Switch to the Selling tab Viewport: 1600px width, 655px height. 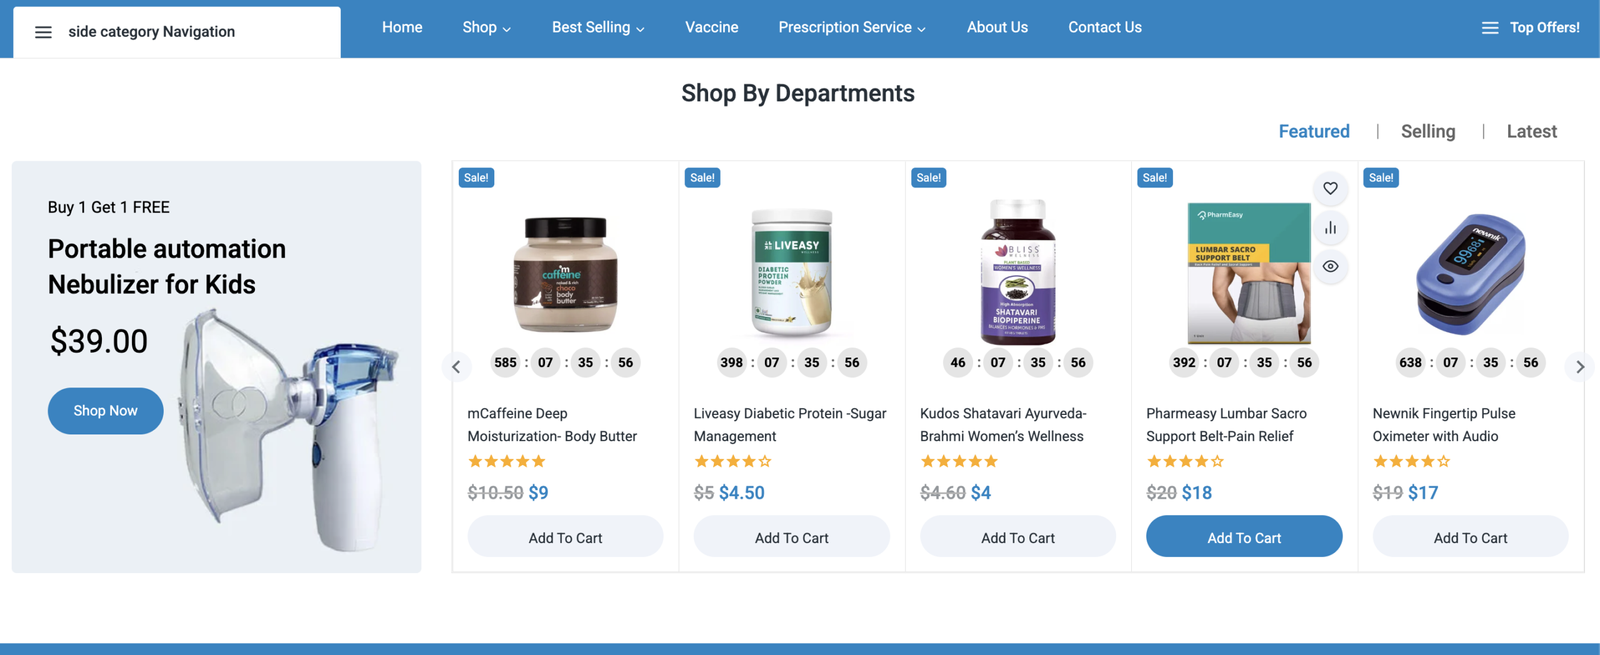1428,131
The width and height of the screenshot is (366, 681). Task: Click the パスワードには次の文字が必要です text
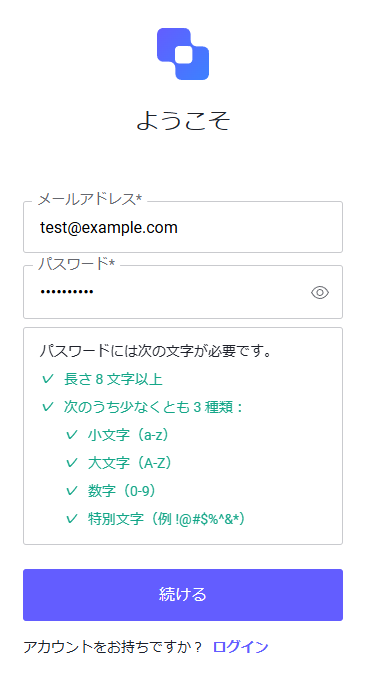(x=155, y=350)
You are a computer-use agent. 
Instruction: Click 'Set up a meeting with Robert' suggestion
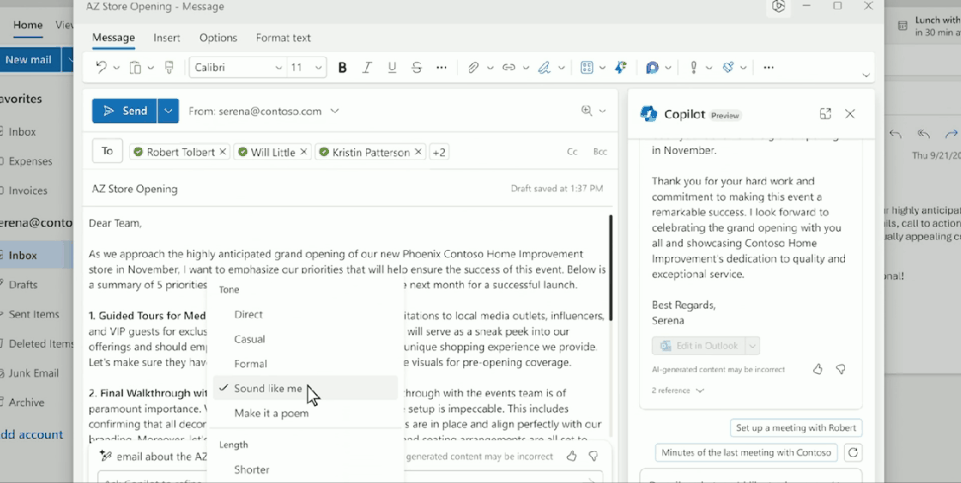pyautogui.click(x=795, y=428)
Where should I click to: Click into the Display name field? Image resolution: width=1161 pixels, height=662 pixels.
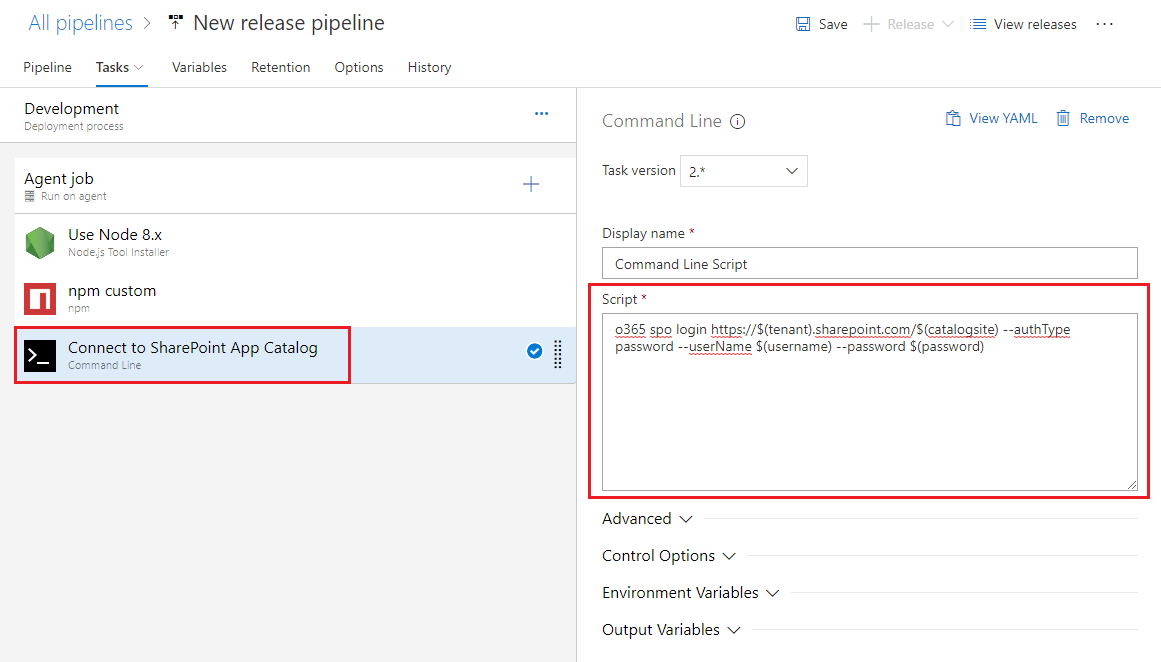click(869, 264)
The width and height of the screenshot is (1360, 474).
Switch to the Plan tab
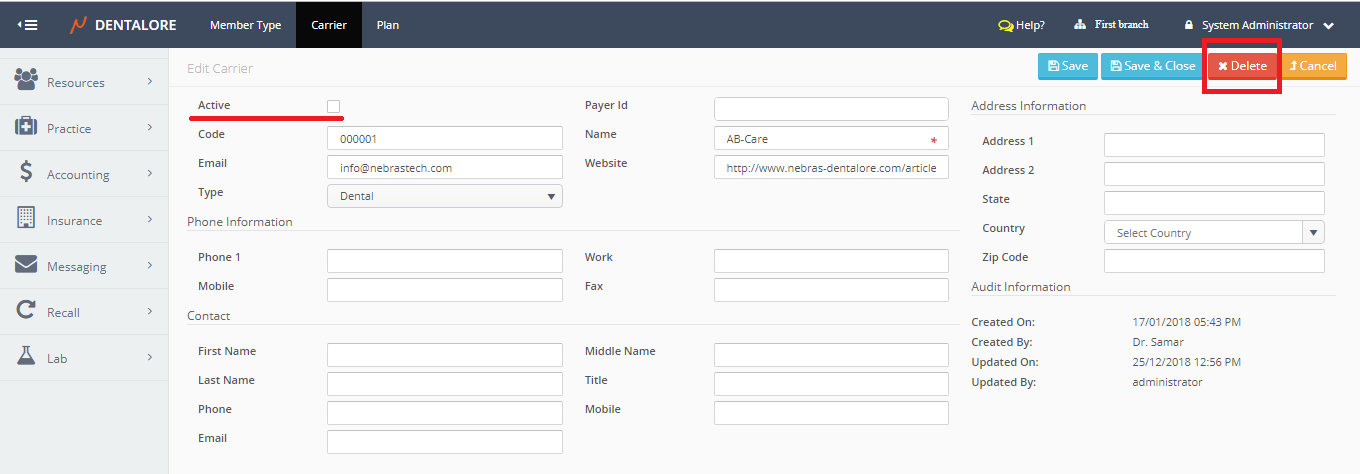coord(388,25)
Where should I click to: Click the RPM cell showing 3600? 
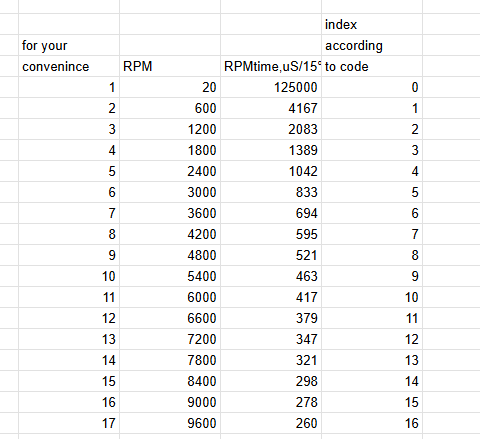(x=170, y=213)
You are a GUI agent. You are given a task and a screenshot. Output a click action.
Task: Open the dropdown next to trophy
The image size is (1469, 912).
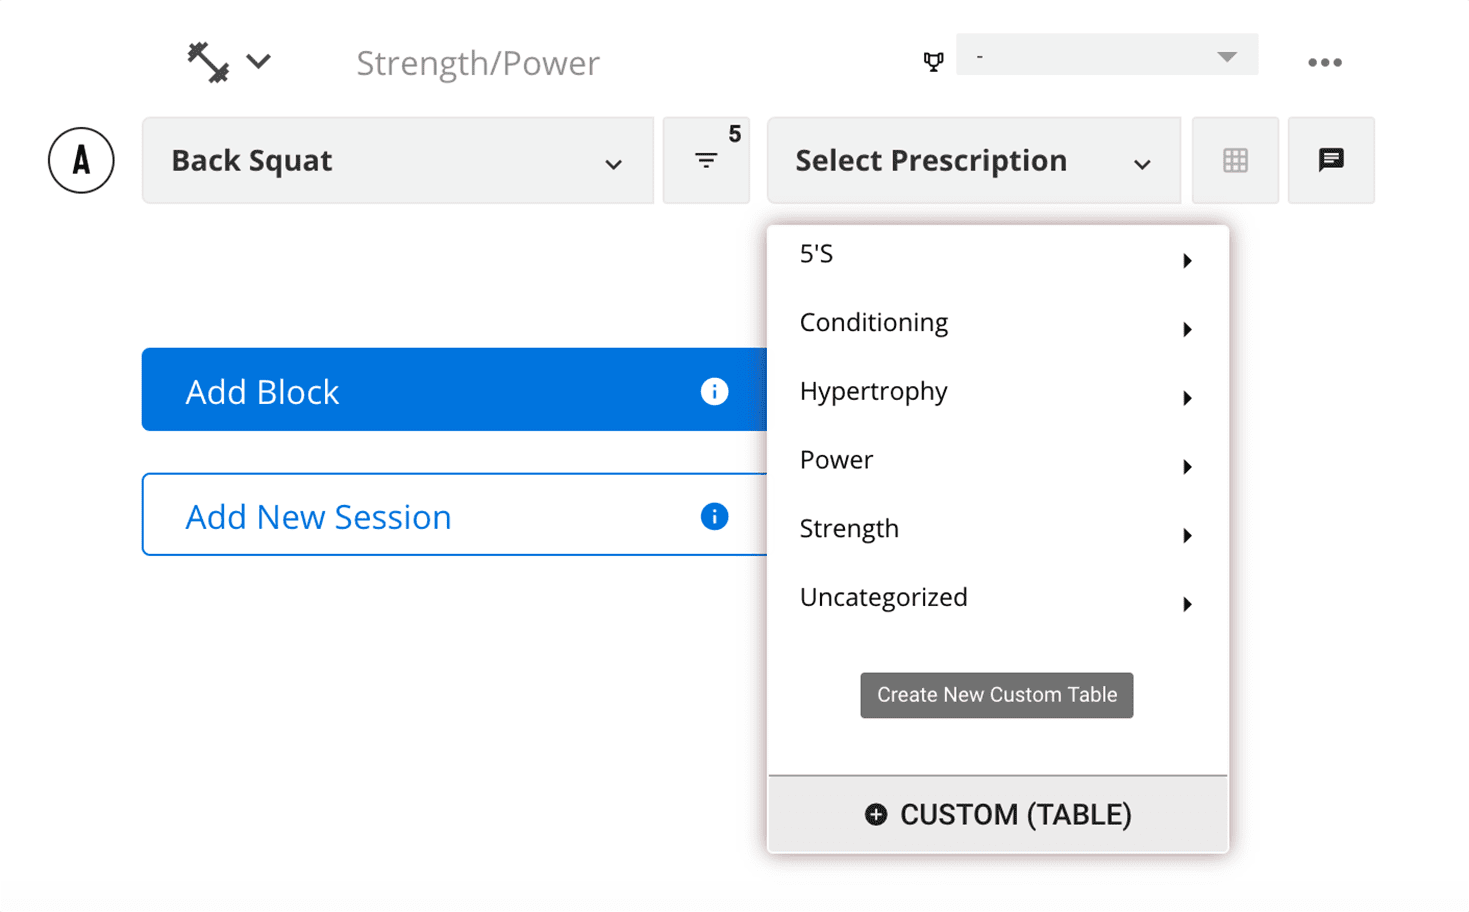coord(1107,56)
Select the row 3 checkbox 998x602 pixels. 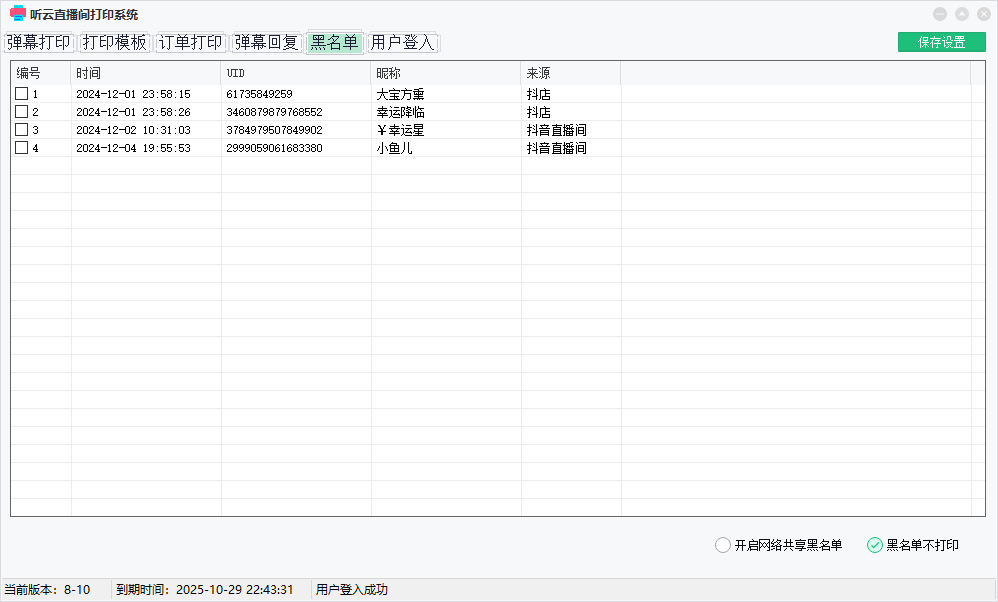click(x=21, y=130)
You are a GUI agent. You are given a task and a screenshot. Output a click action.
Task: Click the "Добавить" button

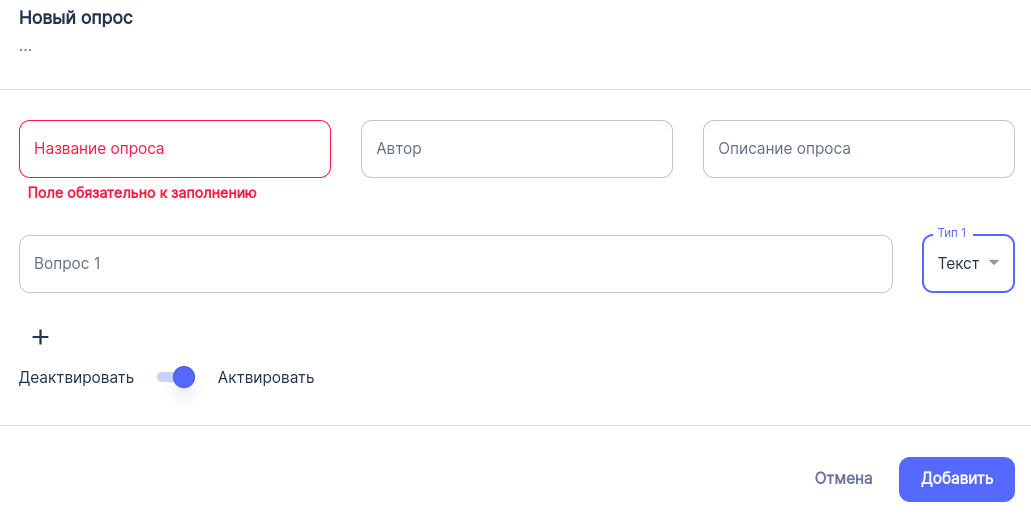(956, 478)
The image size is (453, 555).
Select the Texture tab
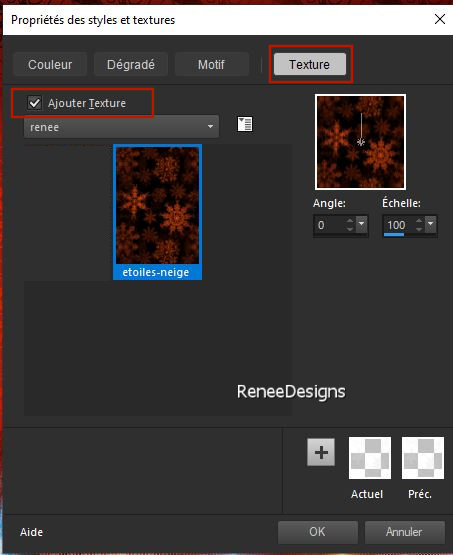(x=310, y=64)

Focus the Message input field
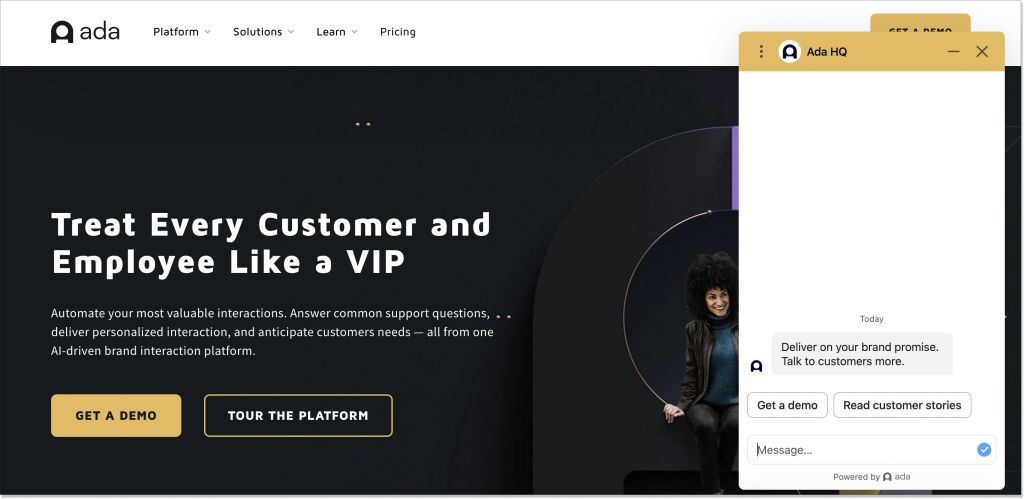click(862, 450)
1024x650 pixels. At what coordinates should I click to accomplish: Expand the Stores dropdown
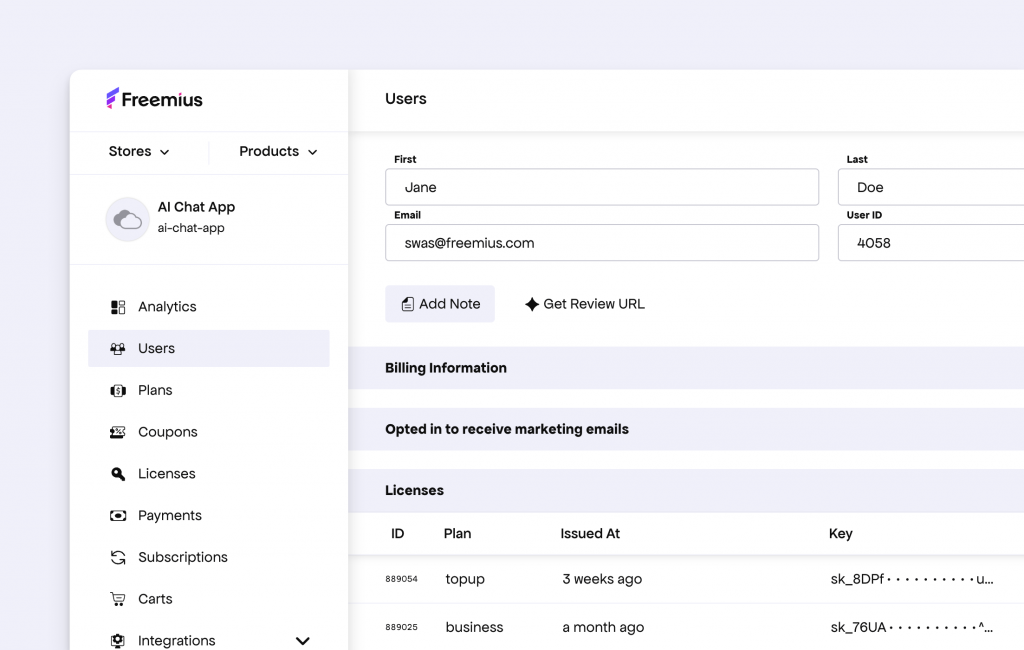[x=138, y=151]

....................

#### [Brief]
Every line from the one bearing "The image size is (453, 555)." through the end of the data above must be output exactly, and no picture may appear.

#### [Result of the task]
The image size is (453, 555).
Select the Texture tab
(x=310, y=64)

Focus the Message input field
click(862, 450)
1024x650 pixels. At what coordinates should I click to accomplish: Expand the Stores dropdown
[x=138, y=151]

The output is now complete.